All across Europe attitudes are stiffening toward immigration, nowhere more so than in Italy.
Soldiers could be sent into Italy's cities, illegal immigrants will be imprisoned for four years and all non-serious court cases will be frozen for a year under new measures approved by Italy's senate.

The senate voted 166 to 123 to approve a wide-ranging package of measures which will allow Silvio Berlusconi to govern Italy with an iron fist.
Mr Berlusconi, 71, will now be able to use as many as 3,000 soldiers for up to six months in order to fight crime. Previously, the use of the army had to be agreed by the parliament beforehand. The first destination for the troops is likely to be Naples, where Mr Berlusconi faces violent opposition to his plans for dealing with the city's rubbish crisis.

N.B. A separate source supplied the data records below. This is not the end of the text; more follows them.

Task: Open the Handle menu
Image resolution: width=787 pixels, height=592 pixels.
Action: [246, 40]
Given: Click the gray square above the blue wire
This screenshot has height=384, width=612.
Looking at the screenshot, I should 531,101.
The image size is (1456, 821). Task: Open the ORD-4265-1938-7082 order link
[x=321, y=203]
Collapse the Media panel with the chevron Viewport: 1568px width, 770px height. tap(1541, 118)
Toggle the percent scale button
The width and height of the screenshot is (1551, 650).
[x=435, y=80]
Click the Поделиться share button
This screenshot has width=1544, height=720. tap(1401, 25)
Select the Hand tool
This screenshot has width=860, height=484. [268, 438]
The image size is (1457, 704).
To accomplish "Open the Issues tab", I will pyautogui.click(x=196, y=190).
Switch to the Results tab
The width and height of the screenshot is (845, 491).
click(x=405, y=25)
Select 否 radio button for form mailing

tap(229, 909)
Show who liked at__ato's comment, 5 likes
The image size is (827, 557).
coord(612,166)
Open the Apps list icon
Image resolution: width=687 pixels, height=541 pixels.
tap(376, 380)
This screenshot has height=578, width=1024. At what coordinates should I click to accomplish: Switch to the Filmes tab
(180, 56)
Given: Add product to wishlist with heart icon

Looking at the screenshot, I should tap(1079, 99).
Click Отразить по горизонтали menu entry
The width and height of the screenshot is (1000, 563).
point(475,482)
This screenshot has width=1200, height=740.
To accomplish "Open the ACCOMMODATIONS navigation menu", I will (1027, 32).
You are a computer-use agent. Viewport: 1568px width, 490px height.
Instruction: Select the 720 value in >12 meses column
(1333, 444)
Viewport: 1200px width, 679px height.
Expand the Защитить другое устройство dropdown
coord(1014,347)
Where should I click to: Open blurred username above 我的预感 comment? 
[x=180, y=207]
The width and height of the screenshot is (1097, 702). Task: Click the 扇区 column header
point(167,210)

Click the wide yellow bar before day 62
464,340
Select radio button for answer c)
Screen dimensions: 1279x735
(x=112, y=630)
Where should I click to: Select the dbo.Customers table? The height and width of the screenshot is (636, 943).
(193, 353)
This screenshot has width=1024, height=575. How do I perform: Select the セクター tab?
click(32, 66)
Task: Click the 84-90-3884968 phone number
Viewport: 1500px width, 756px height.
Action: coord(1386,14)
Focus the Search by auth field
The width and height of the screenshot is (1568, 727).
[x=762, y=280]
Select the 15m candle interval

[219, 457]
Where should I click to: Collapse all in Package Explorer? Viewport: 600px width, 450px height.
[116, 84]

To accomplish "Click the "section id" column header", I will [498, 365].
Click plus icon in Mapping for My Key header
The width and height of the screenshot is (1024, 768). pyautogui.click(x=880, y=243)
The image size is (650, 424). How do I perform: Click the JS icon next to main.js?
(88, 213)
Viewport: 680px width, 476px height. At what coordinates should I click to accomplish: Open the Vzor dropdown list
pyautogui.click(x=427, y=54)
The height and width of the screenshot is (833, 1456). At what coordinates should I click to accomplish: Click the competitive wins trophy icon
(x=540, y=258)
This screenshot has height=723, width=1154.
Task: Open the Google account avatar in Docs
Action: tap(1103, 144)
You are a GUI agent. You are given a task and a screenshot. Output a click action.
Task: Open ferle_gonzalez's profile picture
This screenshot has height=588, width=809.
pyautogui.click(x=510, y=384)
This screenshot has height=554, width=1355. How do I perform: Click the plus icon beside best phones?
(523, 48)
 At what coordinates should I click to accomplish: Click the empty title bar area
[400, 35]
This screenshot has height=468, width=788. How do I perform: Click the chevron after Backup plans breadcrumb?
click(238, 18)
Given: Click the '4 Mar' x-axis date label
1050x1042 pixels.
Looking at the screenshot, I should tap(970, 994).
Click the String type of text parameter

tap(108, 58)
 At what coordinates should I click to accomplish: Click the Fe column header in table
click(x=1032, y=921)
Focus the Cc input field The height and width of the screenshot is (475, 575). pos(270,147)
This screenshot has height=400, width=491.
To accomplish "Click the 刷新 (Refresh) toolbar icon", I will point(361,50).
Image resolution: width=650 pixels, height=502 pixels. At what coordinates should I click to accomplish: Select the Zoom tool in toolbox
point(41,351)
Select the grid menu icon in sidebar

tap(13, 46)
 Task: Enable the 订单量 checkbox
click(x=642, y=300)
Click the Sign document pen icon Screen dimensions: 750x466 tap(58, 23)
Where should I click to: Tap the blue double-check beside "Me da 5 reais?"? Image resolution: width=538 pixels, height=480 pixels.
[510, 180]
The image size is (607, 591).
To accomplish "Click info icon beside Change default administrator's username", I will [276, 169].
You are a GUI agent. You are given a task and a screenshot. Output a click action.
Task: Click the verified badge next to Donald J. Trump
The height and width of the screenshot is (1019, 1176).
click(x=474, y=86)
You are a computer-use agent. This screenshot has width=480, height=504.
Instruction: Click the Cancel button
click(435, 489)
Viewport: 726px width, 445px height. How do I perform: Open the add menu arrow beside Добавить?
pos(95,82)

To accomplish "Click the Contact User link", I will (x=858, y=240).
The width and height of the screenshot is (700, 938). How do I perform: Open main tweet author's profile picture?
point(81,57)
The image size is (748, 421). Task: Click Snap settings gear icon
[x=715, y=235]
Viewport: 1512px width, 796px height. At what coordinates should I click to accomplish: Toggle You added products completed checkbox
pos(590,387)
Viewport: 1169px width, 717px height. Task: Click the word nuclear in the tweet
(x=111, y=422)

The perma-tanned billionaire will also no longer have to worry about his ongoing court case for allegedly corrupting David Mills, the husband of Tessa Jowell, the Olympic minister. Mr Berlusconi is accused of giving Mr Mills £350,000 in order to stand favourable witness in a separate trial. Both men deny wrong-doing.
The trial could be suspended under a measure designed to free up Italy's judiciary to concentrate on murder and Mafia cases. More than 100,000 "non-serious" trials, including trials for fraud, manslaughter, theft and kidnapping, will shut down for a year to give the courts a chance to catch up on their backlog.
The National Association of Magistrates said the move would cause "unprecedented chaos" and offered Mr Berlusconi the chance to cut a deal: personal immunity from prosecution if he would let the trials continue.
Mr Berlusconi said he was "outraged" by suggestions that he would pass a law in order to have his own trial suspended. He vowed that the Mills case would continue, despite the new decree.
Another controversial measure in the package will see illegal immigrants imprisoned for up to four years. Landlords who rent homes to illegal immigrants will have their properties seized. Mr Berlusconi has pinned much of the blame for Italy's crime problem on immigrants nad has vowed to "wash the piazzas clean of uncertainty". Immigrants who claim to have family in Italy will be given DNA tests.
Quite surprising for someone who said "Personally, I don't think you can prosecute someone for their illegal presence in our country" , quoted by Euronews some days before.
Anna Finocchiaro, a spokesman for the opposition Democratic Party, said there had been no consultation by the government over the new measures. "We have to have a dialogue over our shared principles and rules," she said.
"We will vote no. The text has two mistaken measures, which are dangerous and against the Constitution. First there is the criminalisation of immigration, and the second is the suspension of trials".
However, Mr Berlusconi's enormous majority in the Senate easily overwhelmed the opposition. The measure will now be ratified by the Lower House of parliament. No date has been set, but the parliament has 30 days in which to carry out a vote.